■ INSTRUCTIONS FOR THE TASK: Keep writing the text on community protection and environmental justice, starting after its final sentence.

■ SELECTED TEXT:
*****

Community Protection and Environmental Justice


Adams Broadwell Joseph & Cardozo represents labor unions, environmental health and environmental justice organizations and other public interest groups working to reduce or avoid exposures to polluted or hazardous air, soil and water, address the lack of access to parks and open space and other public services, and proactively work to improve the poor land use planning practices and deficient environmental review processes that are too often the source of these problems.  For many decades, ABJC has represented coalitions of labor unions and environmental and community groups seeking to reduce these environmental burdens, which disproportionately affect certain populations, including working families, people of color and low-income communities. The firm worked with labor unions and fence-line communities in securing the first Industrial Safety Ordinance in Contra Costa County designed to reduce impacts on workers and local communities from existing industrial operations. ABJC has a particular expertise in advocating for environmental and other laws that ensure a safe working environment for construction workers and their families, who are often the first to be exposed to soil contamination, construction emissions and unsafe building materials.

In representing California Unions for Reliable Energy (CURE) before the California Energy Commission, the firm provided evidence that pollution control equipment manufacturers were willing to guarantee much lower emission rates for nitrous oxides (NOx), volatile organic compounds (VOCs), carbon monoxide (CO) and ammonia from power plants. For toxics, the firm represented CURE when it was the first to identify the danger of acrolein emissions (even before the state officially recognized the level of risk) and advocated that an oxidation catalyst be required to reduce this risk. As a result of ABJC’s advocacy, the Energy Commission now requires these lower emission rates on all new power plants. These are the lowest emission rates in the nation.

ABJC was also the first in power plant siting proceedings to identify the significance of exhaust emissions from construction equipment and was the first to advocate for the use of oxidizing soot filters to reduce such emissions. Ultimately, project applicants entered into environmental settlement agreements with CURE in which they agreed to the lower emission rates and the use of oxidation catalysts and oxidizing soot filters.  Again, the Energy Commission now mandates this equipment and lower construction emission rates on all projects. ABJC’s advocacy has prevented literally thousands of tons of NOx, VOCs, CO, ammonia, and toxics emissions in California every year.

The firm has also significantly influenced state policy governing the regulation of water use in new power generation facilities.  On behalf of CURE, the firm consistently advocated that power plants use recycled water or dry air cooling, citing State Water Resources Control Board Resolution 75-58 regarding the use of fresh water for power plant cooling. The power plant project applicants ultimately agreed, and by 2003 the California Energy Commission’s Integrated Energy Policy Report (and every report thereafter) relied on the State Water Resources Board policy cited by the firm to establish the Commission’s policy against using fresh water for power plant cooling.

*****

(Items from a data source)
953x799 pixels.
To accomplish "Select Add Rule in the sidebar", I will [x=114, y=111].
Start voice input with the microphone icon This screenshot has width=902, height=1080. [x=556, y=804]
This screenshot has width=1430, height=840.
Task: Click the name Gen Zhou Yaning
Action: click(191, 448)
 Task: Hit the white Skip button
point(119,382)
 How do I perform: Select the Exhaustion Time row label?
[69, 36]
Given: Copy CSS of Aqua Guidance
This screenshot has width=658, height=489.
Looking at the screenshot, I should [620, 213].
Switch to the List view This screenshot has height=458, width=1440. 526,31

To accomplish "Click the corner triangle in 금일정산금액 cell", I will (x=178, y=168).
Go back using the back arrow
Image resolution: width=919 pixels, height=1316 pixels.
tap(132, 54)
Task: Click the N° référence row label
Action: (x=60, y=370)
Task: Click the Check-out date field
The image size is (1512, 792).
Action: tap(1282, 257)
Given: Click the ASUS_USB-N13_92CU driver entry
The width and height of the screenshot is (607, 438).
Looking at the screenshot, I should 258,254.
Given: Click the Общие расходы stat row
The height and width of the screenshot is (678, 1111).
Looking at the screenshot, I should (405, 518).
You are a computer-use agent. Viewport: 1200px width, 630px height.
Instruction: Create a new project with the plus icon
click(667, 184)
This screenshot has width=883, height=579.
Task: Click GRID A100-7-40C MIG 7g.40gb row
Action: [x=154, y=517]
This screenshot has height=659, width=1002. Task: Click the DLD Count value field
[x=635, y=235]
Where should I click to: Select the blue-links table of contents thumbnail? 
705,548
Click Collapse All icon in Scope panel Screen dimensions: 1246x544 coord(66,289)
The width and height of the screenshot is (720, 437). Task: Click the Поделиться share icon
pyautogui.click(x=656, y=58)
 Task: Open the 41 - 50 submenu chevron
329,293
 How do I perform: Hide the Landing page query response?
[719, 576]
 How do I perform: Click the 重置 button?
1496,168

*****

■ TASK OUTPUT:
Throughout the photovoltaic (“PV”) solar power plant boom since 2010, ABJC has represented CURE as one of the only participants in numerous CEQA proceedings at the local level. While PV solar power plants can drastically cut California’s contribution to greenhouse gas emissions, they also require development on hundreds to thousands of acres and can have a variety of impacts on California’s resources. CURE’s participation in the public review process has resulted in extensive measures to mitigate impacts to biological resources, state jurisdictional waters, soil contamination, water and air quality, and public health. As a result, CURE has facilitated a prosperous and sustainable renewable energy economy in California.

On behalf of other labor and community organizations, ABJC has achieved similar success in advancing environmental, social, and economic goals. ABJC advocates for public access to the coast, mitigating water quality impacts from runoff, reducing greenhouse gas emissions from construction and operation of projects, and designing projects to minimize risks from geologic hazards.  ABJC also advocates for investigation, disclosure and mitigation of contaminated soils, among other hazards and impacts. For example, in 2006, ABJC represented local unions challenging the City of Richmond’s approval of a condominium project without adequate investigation of contaminated soils. The firm identified discrepancies in agency reports that led the Department of Toxic Substances Control to conduct new soil tests, even though the agency had already closed its investigation of the site. The new testing discovered antimony (a toxic metal that causes severe public health risks) at levels that exceeded California thresholds for hazardous waste. As a result, the project developer implemented additional measures to address the contamination, public health and air quality issues raised by the unions.

ABJC’s record of environmental achievement on behalf of labor unions has not gone unrecognized. In 2005, CURE’s chair was honored by the California League of Conservation Voters with the Byron Sher Environmental Leadership award. Many of the firm’s environmental achievements are also featured in a 2005 report published by the Planning and Conservation League entitled Everyday Heroes Protect the Air We Breathe, the Water We Drink, and the Natural Areas We Prize: Thirty-Five Years of the California Environmental Quality Act.